Le 4 octobre 2022, Alain Aspect, John Clauser et Anton Zeilinger ont été récompensés par le prix Nobel de physique pour leurs découvertes stupéfiantes démontrant que l’univers n’est pas localement réel. Cette histoire est fascinante, car elle implique certains des esprits les plus brillants de notre époque et met en lumière comment Einstein, souvent perçu comme infaillible, s’est avéré avoir tort.
L’univers est-il réel ?
Le concept d’un univers localement réel repose sur deux idées : la localité et la réalité. La localité signifie que les événements ne peuvent être influencés que par leur environnement immédiat. Autrement dit, rien ne peut affecter instantanément quelque chose d’autre à des centaines de millions de kilomètres de distance, puisque rien ne peut voyager plus vite que la lumière.

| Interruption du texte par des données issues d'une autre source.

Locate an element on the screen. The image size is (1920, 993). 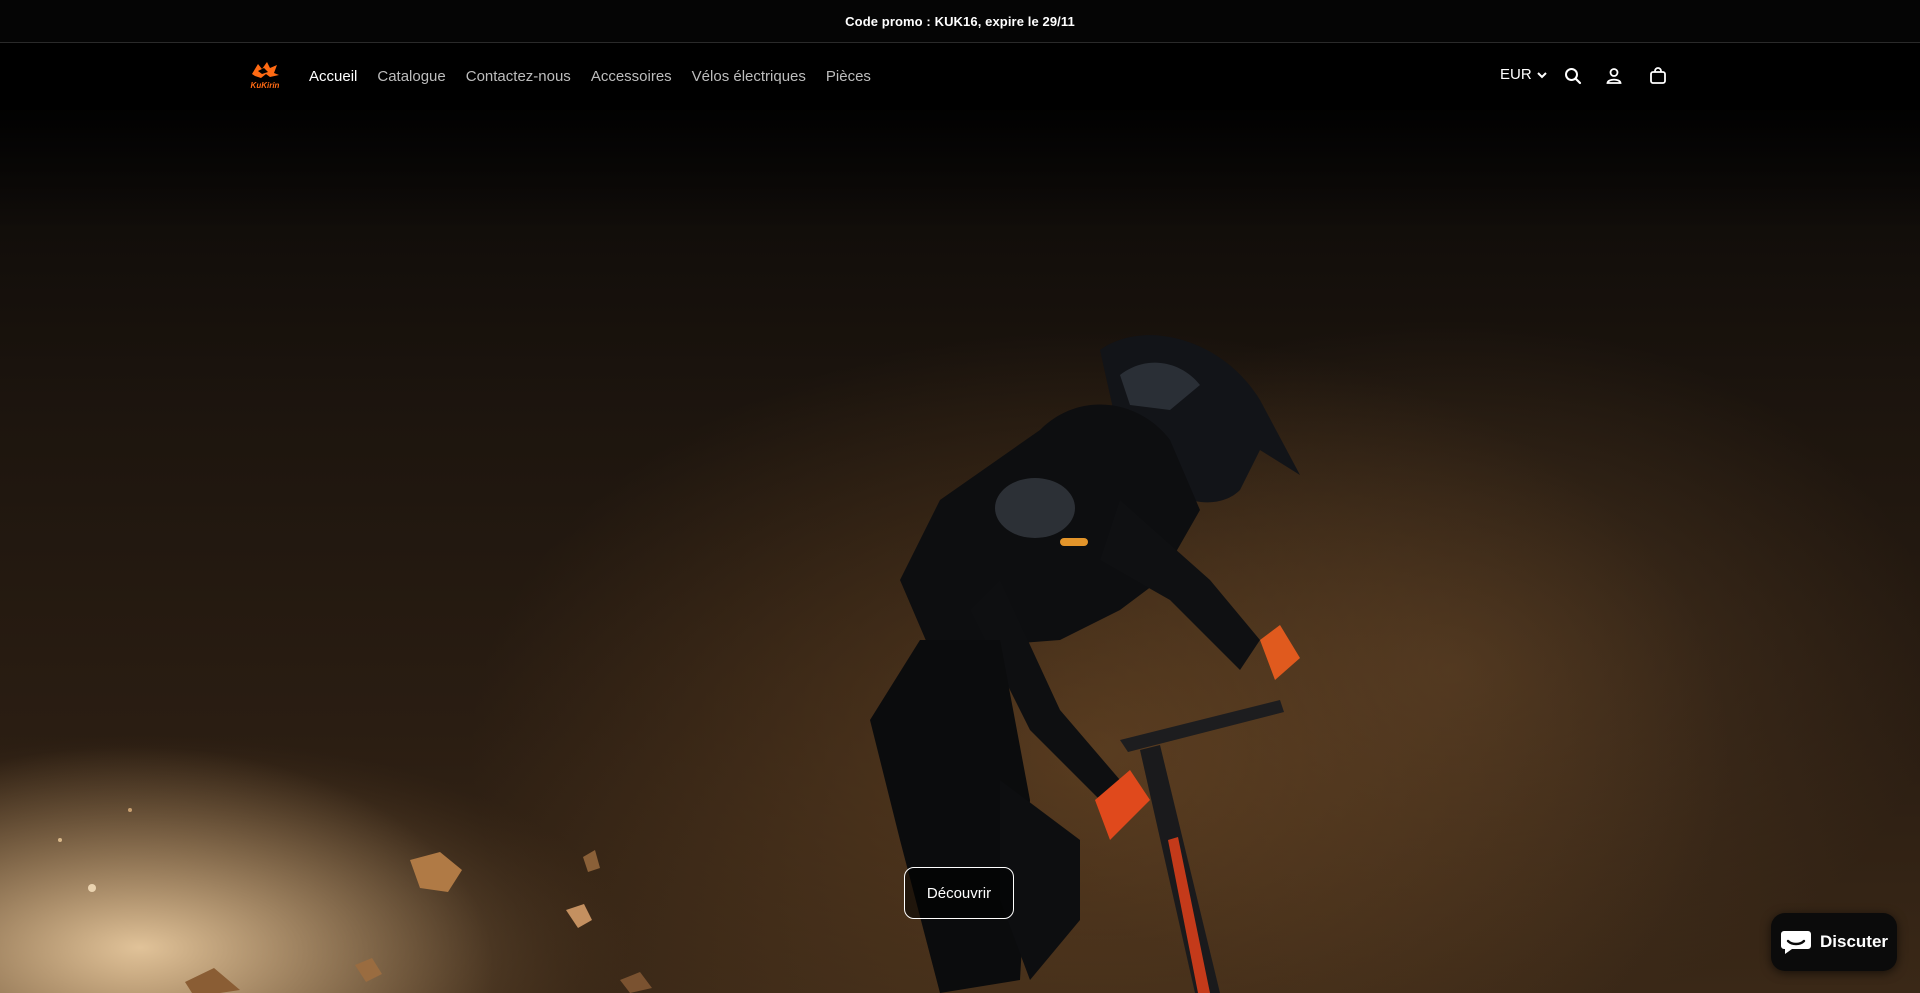
nav-item-accueil: Accueil is located at coordinates (333, 76). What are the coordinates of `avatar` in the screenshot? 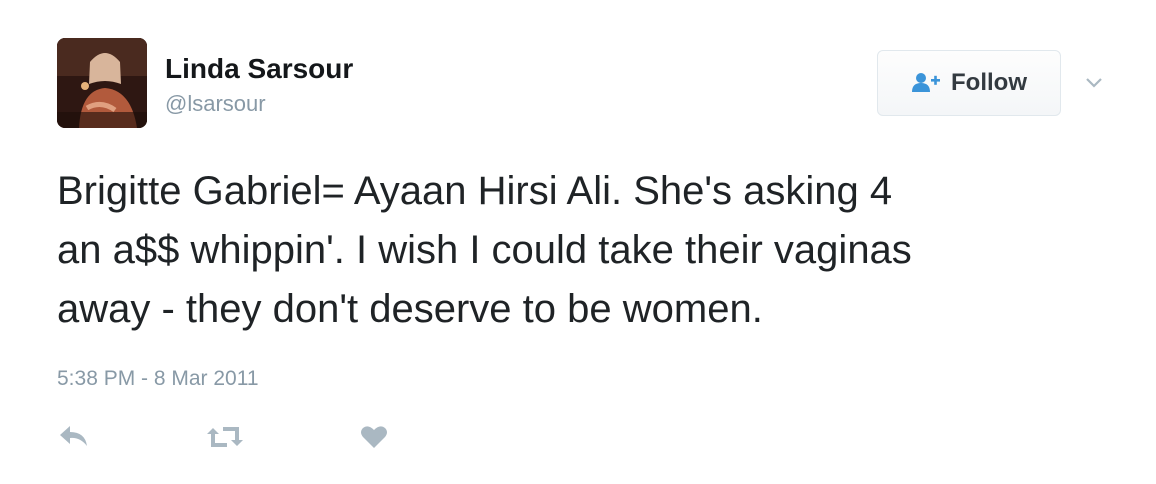 It's located at (102, 83).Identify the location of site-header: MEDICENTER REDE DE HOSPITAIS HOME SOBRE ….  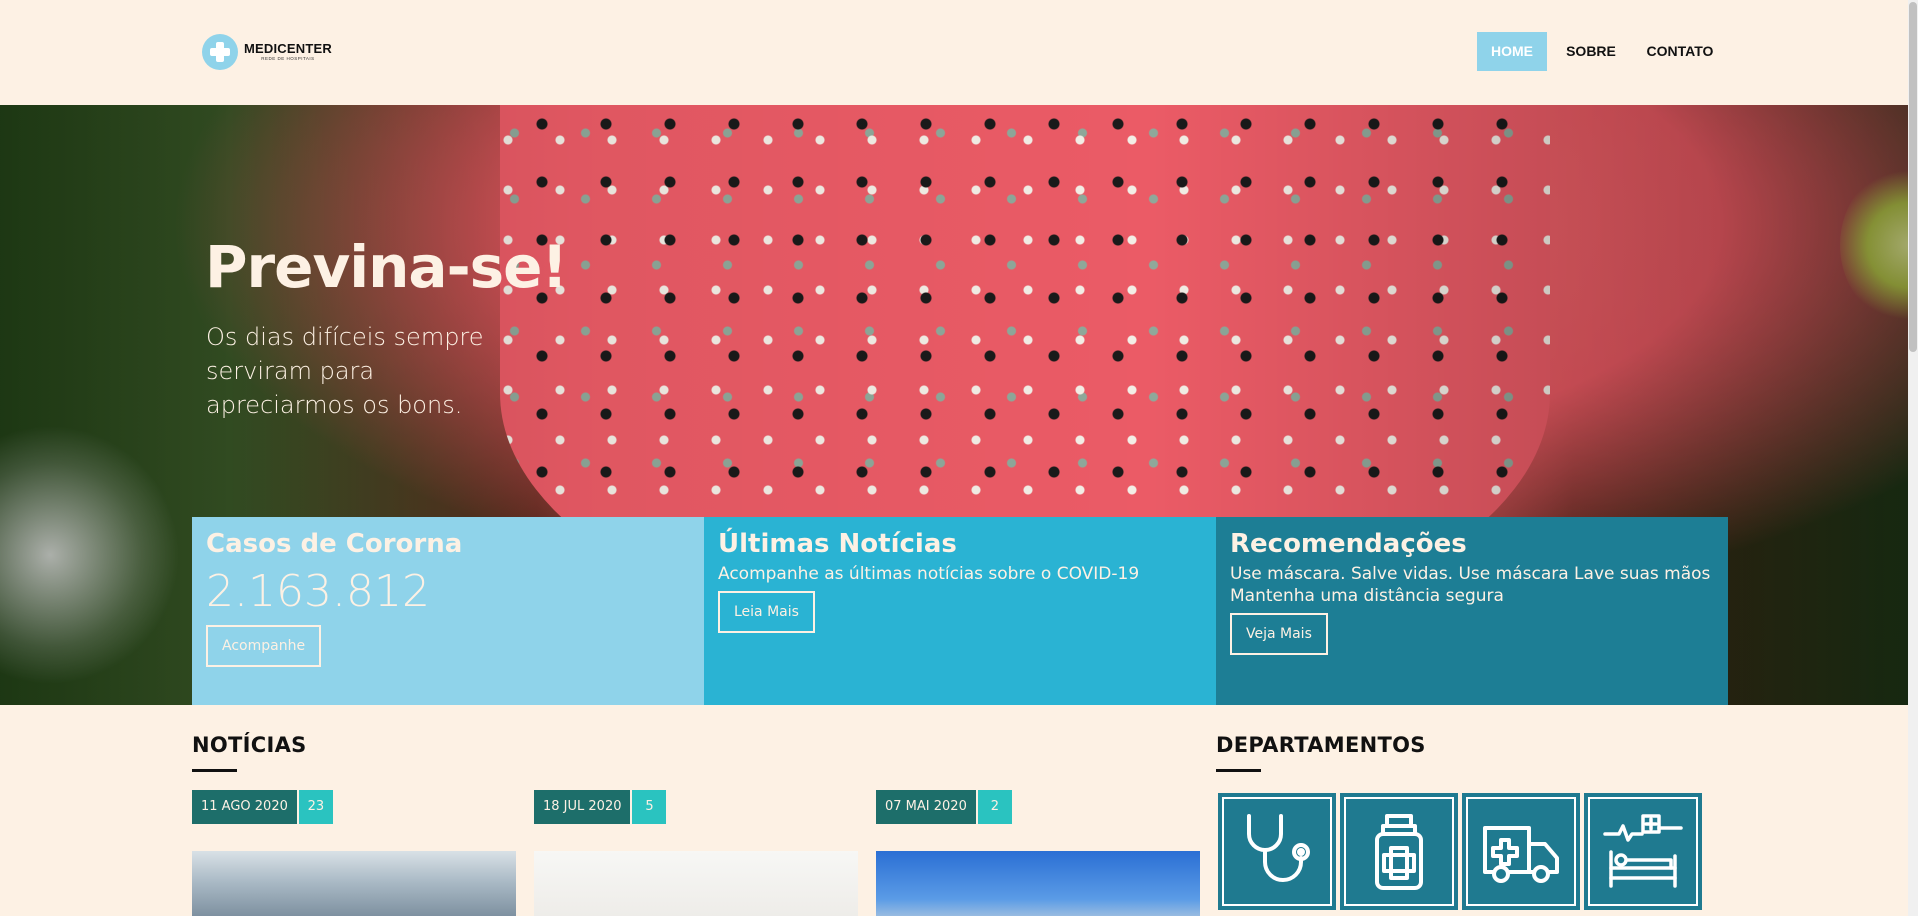
(959, 52).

La réalité, en revanche, est plus complexe. Elle stipule que les particules ont des propriétés définies, qu’elles soient observées ou non. Par exemple, un arbre qui tombe dans une forêt émet bien un son, même en l’absence de témoin. C’est cette notion de réalité qui est remise en question par des groupes de scientifiques menés par des figures comme Niels Bohr. Pour ces anti-réalistes, les particules n’adoptent une propriété définie que lorsqu’elles sont mesurées.
Le problème d’Einstein avec la mécanique quantique
Dans les années 1930, une controverse est née entre les réalistes et les anti-réalistes. Einstein, Podolsky et Rosen, dans un article célèbre appelé le « papier EPR », ont présenté un argument visant à démontrer que la mécanique quantique, du moins telle qu’elle était comprise à l’époque, était soit incomplète, soit fondamentalement incorrecte.
Leur expérience de pensée se concentrait sur l’idée de l’entrelacement quantique, où les propriétés de deux particules sont intrinsèquement liées. Prenons deux particules qui proviennent de la même source. Si l’on mesure l’une et découvre qu’elle se déplace à droite, alors l’autre doit se déplacer à gauche pour conserver la quantité de mouvement.
Einstein a soutenu que si les états de ces particules ne se définissent qu’au moment de la mesure, alors cela impliquerait une communication instantanée entre les particules, ce qui violerait la localité. Il a donc postulé l’existence de variables cachées, des informations inconnues mais préexistantes dès la création de ces particules.
La recherche de la preuve quantique
Pendant près de 30 ans, les physiciens étaient divisés entre les partisans des théories d’Einstein et ceux des anti-réalistes, faute de contre-arguments théoriques ou expérimentaux solides au papier EPR. Cela a duré jusqu’en 1964, lorsque le physicien irlandais John Bell a introduit ses propres théorèmes de non-localité, permettant de tester expérimentalement la validité des hypothèses de la mécanique quantique.
La première expérience réussie
Ces théorèmes, baptisés inégalités de Bell, ont été mis à l’épreuve par John Clauser en 1972. Clauser, avec d’autres collaborateurs, a mis en place une expérience pour vérifier ces inégalités. Deux photons entrelacés ont été envoyés en directions opposées vers deux observateurs éloignés, appelés Alice et Bob. Par de nombreuses mesures et de configurations aléatoires de polarisation, Clauser a montré que les observateurs avaient un taux de coïncidence plus élevé que ce que la réalité locale aurait prédit, confirmant ainsi les prédictions quantiques.
Et maintenant ?
La découverte des trois lauréats du prix Nobel marque un tournant dans notre compréhension de l’univers. Elle démontre que les particules entrelacées sont encore connectées d’une manière qui défie notre intuition. Ces implications sont essentielles pour le développement des technologies quantiques, notamment l’informatique quantique.
Il est important de noter que bien que fascinante, cette découverte ne permet pas la communication plus rapide que la lumière. L’intrication quantique repose sur une génération et une mesure aléatoires, interdisant toute transmission d’information exploitant cette propriété.
En fin de compte, cette découverte maintient l’héritage d’Einstein : la vitesse de la lumière reste une limite fondamentale dans notre univers. Et cela est probablement suffisant pour satisfaire Einstein.